Uno de los bares más antiguos de Barcelona lleva funcionando desde que Napoleón todavía era una amenaza. Abrió en 1820 y desde entonces no ha cambiado las lámparas, ni las botellas polvorientas del fondo, ni la costumbre de servir absenta como se servía hace dos siglos.
El ritual es el mismo de siempre: el terrón de azúcar sobre la cuchara perforada, el agua que cae despacio hasta que el verde se vuelve opaco y lechoso. No es un número montado para turistas. Es la manera correcta, la única que aquí conocen, repetida tantas veces que ya nadie la piensa.

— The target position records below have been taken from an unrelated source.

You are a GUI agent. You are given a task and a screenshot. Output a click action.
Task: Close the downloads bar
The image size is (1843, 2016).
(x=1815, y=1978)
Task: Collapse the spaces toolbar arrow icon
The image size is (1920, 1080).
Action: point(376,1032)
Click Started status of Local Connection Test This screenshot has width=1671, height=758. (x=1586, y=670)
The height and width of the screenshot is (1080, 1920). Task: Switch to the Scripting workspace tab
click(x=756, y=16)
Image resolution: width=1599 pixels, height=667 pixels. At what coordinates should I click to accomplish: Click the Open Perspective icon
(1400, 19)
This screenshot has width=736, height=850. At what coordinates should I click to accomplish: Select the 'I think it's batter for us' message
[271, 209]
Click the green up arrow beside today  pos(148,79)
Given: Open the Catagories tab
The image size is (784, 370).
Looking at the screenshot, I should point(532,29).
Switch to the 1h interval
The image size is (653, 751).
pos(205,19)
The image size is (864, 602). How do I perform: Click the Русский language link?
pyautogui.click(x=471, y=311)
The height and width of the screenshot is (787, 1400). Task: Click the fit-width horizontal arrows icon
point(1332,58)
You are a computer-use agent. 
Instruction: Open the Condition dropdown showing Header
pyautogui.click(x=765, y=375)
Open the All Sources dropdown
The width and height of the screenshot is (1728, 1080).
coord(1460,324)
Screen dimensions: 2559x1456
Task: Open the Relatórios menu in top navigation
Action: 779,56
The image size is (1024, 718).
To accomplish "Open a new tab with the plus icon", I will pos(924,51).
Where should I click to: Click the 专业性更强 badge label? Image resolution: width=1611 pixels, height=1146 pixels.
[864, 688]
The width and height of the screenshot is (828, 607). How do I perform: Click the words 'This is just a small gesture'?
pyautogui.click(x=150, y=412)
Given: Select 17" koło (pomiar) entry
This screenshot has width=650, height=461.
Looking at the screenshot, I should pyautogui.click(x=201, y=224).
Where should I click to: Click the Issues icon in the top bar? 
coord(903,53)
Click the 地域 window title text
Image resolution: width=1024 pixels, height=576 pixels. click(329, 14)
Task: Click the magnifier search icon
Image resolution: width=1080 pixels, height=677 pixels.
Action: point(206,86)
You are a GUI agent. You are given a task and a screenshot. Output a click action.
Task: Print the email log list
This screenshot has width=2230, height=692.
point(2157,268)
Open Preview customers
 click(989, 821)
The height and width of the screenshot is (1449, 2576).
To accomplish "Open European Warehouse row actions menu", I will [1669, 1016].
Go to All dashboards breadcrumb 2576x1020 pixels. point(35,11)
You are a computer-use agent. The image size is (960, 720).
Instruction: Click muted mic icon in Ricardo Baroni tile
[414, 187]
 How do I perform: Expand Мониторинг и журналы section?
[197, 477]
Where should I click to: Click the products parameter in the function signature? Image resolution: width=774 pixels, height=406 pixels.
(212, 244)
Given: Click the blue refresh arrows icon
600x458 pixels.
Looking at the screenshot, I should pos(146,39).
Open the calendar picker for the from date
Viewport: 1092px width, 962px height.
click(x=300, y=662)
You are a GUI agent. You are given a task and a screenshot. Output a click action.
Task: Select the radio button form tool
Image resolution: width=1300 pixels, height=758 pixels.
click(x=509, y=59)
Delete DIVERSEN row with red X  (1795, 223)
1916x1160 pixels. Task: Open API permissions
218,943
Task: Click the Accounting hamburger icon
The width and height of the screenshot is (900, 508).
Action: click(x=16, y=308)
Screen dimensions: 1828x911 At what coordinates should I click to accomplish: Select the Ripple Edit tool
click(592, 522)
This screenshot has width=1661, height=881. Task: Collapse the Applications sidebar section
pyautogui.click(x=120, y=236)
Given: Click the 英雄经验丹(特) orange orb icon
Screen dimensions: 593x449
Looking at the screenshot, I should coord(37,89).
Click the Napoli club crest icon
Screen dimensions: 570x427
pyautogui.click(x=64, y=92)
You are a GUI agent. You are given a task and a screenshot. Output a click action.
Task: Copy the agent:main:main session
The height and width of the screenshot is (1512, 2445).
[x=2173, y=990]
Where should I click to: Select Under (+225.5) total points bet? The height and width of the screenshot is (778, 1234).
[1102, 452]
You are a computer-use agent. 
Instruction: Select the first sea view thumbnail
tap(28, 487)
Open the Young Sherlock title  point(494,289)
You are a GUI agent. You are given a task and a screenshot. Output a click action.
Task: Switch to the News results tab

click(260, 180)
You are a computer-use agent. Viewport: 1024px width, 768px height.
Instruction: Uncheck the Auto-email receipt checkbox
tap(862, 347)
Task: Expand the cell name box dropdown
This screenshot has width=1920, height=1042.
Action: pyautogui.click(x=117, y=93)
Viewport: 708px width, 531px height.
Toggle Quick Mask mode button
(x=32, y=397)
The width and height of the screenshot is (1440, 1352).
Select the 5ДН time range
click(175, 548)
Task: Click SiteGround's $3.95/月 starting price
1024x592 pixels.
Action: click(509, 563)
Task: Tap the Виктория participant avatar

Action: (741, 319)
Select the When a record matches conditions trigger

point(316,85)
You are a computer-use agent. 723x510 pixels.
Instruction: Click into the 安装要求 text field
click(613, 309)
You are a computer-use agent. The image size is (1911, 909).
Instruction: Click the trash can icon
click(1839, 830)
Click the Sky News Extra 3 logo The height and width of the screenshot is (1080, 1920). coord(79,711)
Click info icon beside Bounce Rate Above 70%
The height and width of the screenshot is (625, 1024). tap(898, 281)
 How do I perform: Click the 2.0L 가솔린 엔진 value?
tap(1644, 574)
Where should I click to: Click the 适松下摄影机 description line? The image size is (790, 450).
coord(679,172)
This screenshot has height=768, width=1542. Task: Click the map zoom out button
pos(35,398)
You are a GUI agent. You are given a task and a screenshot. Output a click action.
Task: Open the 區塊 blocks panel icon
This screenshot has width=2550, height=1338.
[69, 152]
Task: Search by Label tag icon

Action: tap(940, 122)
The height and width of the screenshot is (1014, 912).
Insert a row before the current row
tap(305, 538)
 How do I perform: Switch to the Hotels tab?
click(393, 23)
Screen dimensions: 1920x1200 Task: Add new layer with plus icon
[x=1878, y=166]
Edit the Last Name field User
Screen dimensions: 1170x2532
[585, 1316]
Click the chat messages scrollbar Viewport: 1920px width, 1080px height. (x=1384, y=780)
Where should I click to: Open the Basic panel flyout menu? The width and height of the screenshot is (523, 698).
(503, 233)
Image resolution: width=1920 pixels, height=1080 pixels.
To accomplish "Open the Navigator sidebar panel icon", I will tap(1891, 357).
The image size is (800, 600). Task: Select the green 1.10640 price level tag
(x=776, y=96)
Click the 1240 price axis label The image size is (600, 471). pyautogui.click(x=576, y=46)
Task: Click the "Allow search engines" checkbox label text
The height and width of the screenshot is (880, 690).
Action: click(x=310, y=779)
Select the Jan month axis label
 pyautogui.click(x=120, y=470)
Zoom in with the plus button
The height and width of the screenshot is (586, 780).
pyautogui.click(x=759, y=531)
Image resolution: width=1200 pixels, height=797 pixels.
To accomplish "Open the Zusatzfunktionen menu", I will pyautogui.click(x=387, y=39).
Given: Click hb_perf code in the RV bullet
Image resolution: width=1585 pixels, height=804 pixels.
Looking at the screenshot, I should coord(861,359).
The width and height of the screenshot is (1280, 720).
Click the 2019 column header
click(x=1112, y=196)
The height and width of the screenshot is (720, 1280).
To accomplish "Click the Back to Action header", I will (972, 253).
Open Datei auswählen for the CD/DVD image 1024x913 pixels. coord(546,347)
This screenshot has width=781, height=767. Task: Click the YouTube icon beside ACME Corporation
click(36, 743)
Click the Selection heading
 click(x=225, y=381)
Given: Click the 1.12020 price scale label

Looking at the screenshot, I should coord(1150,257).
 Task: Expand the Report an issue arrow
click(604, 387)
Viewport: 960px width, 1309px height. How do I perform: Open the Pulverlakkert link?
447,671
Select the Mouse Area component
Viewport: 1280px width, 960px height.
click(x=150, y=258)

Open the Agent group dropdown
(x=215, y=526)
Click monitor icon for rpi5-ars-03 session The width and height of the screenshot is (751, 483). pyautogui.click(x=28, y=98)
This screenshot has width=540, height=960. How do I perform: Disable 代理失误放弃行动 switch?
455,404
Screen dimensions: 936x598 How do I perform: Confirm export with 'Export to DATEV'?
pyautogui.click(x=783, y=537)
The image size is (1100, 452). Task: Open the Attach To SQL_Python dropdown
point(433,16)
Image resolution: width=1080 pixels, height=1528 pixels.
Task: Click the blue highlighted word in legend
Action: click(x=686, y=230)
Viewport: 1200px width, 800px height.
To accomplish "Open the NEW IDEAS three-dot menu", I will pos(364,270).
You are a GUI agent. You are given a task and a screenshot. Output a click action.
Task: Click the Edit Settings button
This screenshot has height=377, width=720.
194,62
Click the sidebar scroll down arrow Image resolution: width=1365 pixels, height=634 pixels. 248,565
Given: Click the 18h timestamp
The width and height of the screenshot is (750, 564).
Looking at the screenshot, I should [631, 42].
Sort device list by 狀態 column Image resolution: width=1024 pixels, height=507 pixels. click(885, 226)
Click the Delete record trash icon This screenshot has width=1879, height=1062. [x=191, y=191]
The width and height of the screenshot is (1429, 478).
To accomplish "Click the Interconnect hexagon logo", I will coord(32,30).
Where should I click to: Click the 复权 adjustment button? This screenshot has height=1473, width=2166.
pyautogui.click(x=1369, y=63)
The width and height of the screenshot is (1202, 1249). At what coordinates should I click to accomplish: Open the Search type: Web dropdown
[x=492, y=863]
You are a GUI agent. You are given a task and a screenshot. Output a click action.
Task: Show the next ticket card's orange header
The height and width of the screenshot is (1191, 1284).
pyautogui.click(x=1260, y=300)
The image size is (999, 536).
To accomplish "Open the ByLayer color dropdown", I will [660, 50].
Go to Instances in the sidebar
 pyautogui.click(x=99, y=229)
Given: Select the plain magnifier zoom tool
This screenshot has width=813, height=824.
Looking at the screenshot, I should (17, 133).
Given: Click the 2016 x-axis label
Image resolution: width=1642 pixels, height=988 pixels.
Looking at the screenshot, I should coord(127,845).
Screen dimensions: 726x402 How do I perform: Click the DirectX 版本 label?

Las paredes llevan más de cien años sin pintarse y huelen exactamente a eso: a humo viejo, a madera, a las miles de noches que han pasado por dentro. Los espejos están manchados, las sillas cojean, y todo ello forma parte del pacto. Quien quiere pulcritud que vaya a otra parte.
Por aquí pasó el Raval entero en sus distintas vidas: el barrio chino, los marineros, los poetas, los borrachos con estilo y los sin estilo. El Marsella los sobrevivió a todos sin pedir permiso a ninguna moda, porque nunca tuvo intención de gustar, solo de seguir abierto.
Hay sitios que sobreviven por inercia y otros por dignidad; el Marsella es de los segundos. Siéntate, pide una absenta aunque sepas que te va a costar la noche, y entiende que estás bebiendo dentro de un trozo de ciudad que se ha negado, tozudamente, a desaparecer.